There are many challenges blended families may encounter. Challenges such as cultural differences, personal value differences, life experiences, and more. What I have noticed in my therapeutic practice is that most blended families are in conflict due to the lack of knowledge of the impact the above differences have on the wellbeing of their family’s success.
I’ve had a firsthand encounter not only from the perspective of a mental health professional but from the personal experience of blending with my family. My husband and I are a newly married couple who both have children from a previous marriage (his adult children and my teenagers). My husband and I, who were single for over 10 years, now encounter me and my two teenage girls. He only has experience parenting male children prior to our marriage. My husband’s style of parenting is new to my daughters, which caused them to be resilient. My daughters were accustomed to being parented by me and rejected any subjective parenting by my husband. However, my blended family had to adjust to challenges which changed the dynamics within our home. The shift from sole parenting to dual parenting and decision-making changed the tone within our home. My husband exhibits a direct and structured approach to parenting versus my open and suggestive approach, which allows options to incur instead of conclusive decisions being followed.

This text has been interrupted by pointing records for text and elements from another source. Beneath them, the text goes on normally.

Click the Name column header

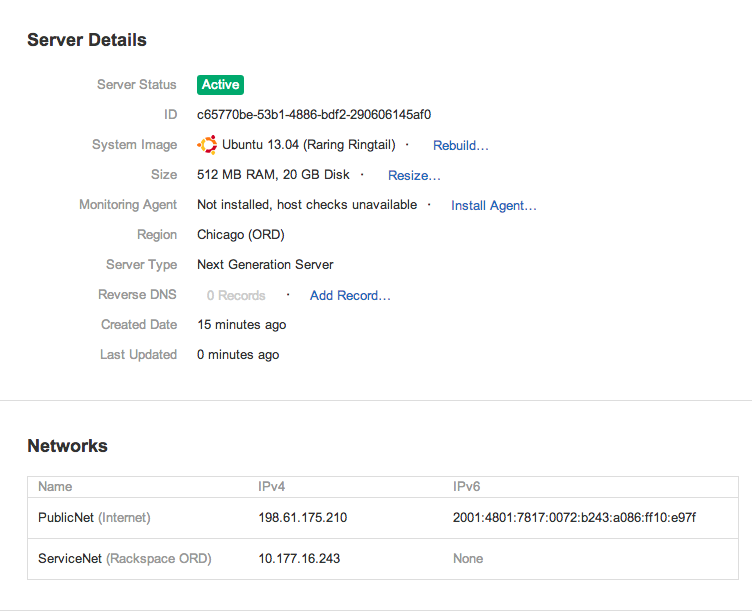(55, 486)
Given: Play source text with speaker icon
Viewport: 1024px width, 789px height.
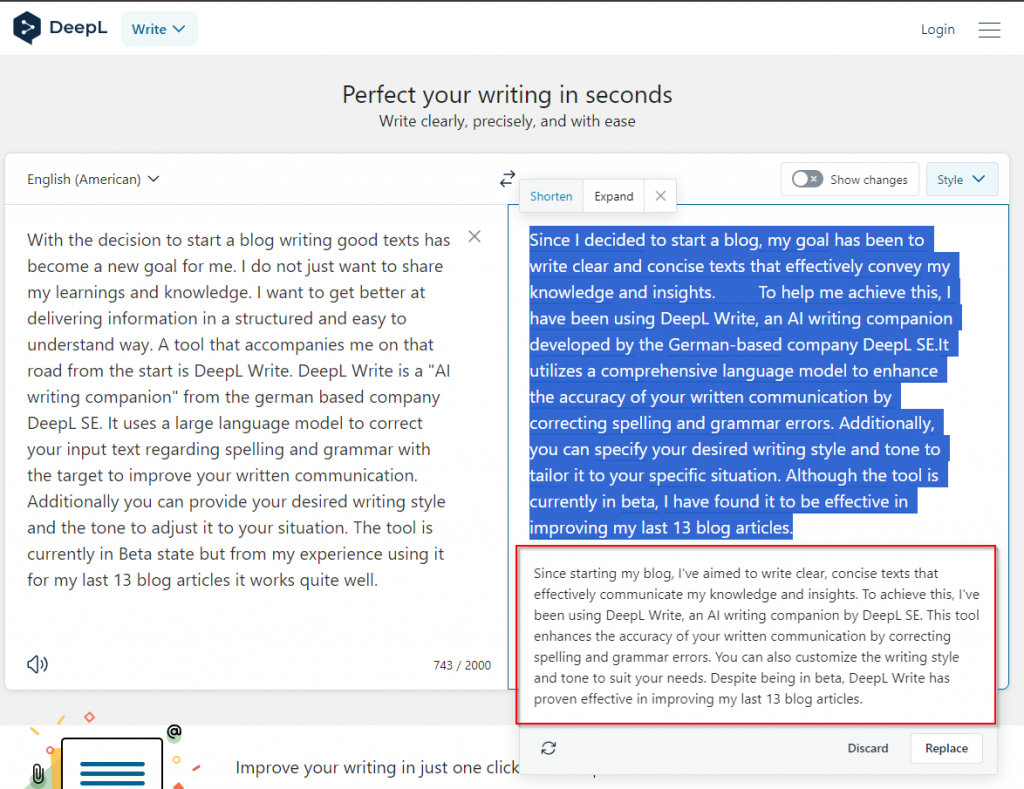Looking at the screenshot, I should point(37,664).
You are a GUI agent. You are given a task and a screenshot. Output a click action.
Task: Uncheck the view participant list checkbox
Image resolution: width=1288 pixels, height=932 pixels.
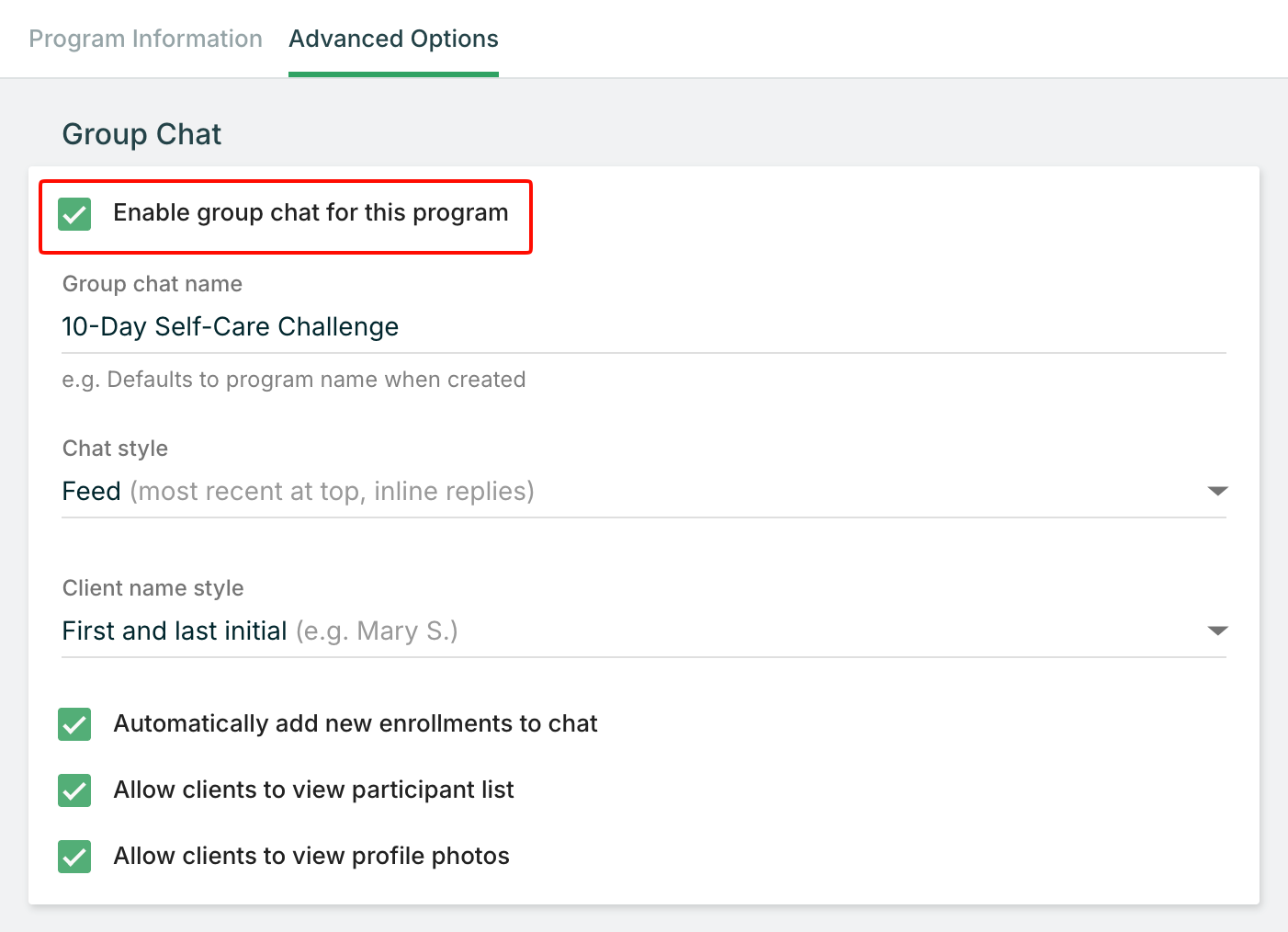(74, 790)
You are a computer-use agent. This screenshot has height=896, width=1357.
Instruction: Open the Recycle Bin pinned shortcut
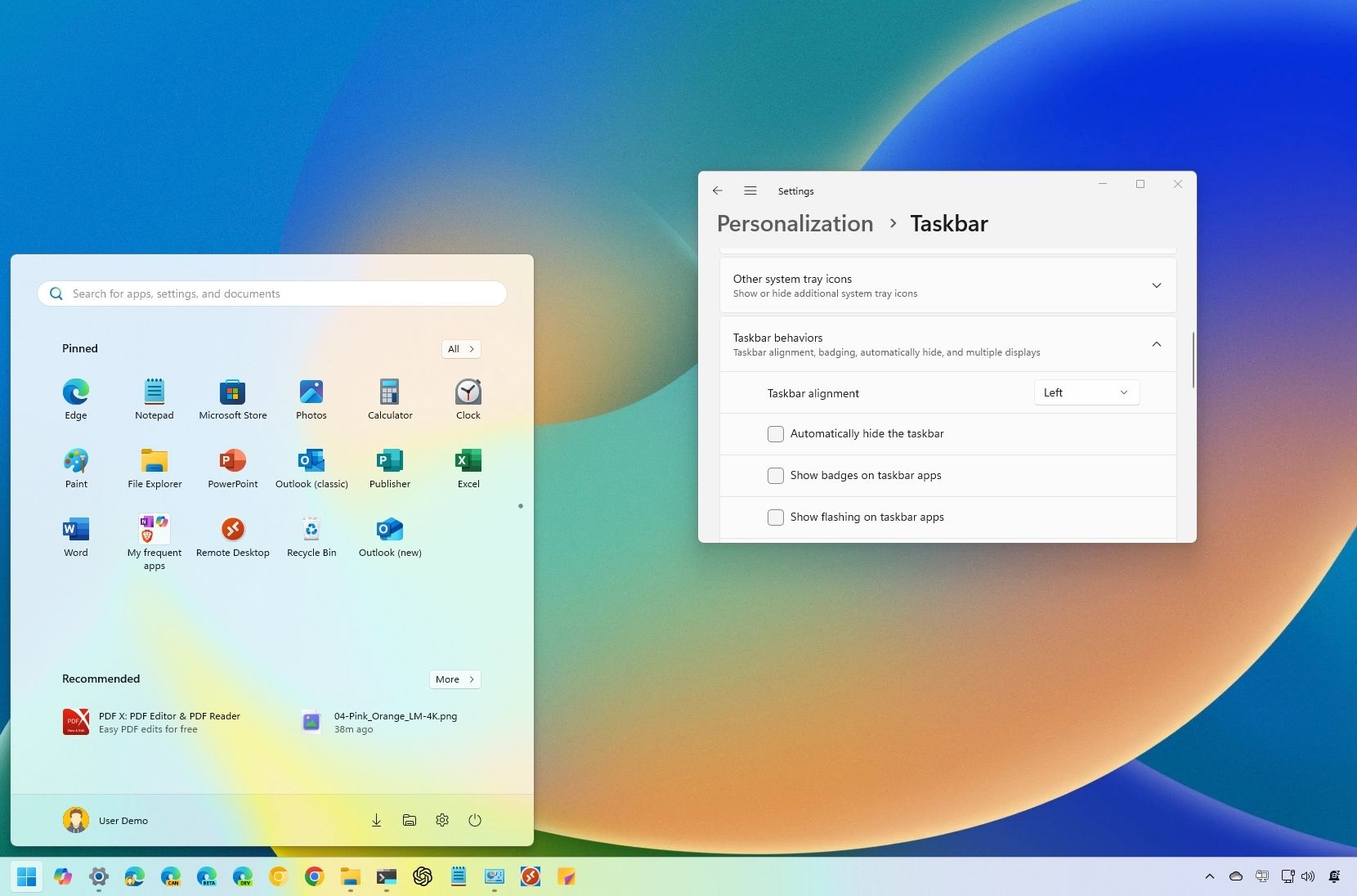coord(311,535)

In sharing my current style of parenting in association with my husband’s, it allows a hybreath injunction of supervision which can help our children with everyday encounters they may endure. Amendments that helped my family overcome difficulty in transition entailed:
Prayer for direction.
Unconditional Love and Understanding.
Communication at all times; expressing one's thoughts and feelings.
Respect goes a long way and is a must and is given by everyone in our home.
Appreciation; counting our blessings
Boundaries, understanding of one another space.
Blended families can be challenging, but good planning will evolve true understanding. As I mentioned above; unconditional love, coupled with respect and communication will develop appreciation within a blended family and help them thrive without fail.
Some challenges that research shows may occur within blended families are the following.
A lack of communication being established, or responsibilities assigned within the blended family can cause confusion, frustration, and unhappiness.
When blending two separate families, anxiety and concerns from both sides may be expressed.
Open conflict between siblings who are from different parents may emerge and contribute towards defying the stepparent.
Anger and frustration suppressed in a child may cause interpersonal conflict.
In efforts to ensure blended families survive the trial and tribulations of all the differences, the Structural family approach can be beneficial. Its emphasis is on a whole-family base, rather than trying to figure out each individual's issues first, then moving forward with group therapy. In SFT, therapists work to uncover any habitual patterns, routines, or behaviors that may negatively impact family dynamics. They may seek to establish healthier routines within family structures in order to create a dynamic, loving, stable home life for everyone.